**EXERCISE GOAL**
From the first line to the last, reproduce the records exactly.
SOURCE INFORMATION section start
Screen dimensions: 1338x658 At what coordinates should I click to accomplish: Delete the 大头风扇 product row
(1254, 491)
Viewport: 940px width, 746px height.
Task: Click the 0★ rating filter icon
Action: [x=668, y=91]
SOURCE INFORMATION section end
**RESPONSE BOX**
Screen dimensions: 1338x658 At what coordinates should I click to accomplish: Delete the 大头风扇 product row
(1254, 491)
Viewport: 940px width, 746px height.
Task: Click the 0★ rating filter icon
Action: [x=668, y=91]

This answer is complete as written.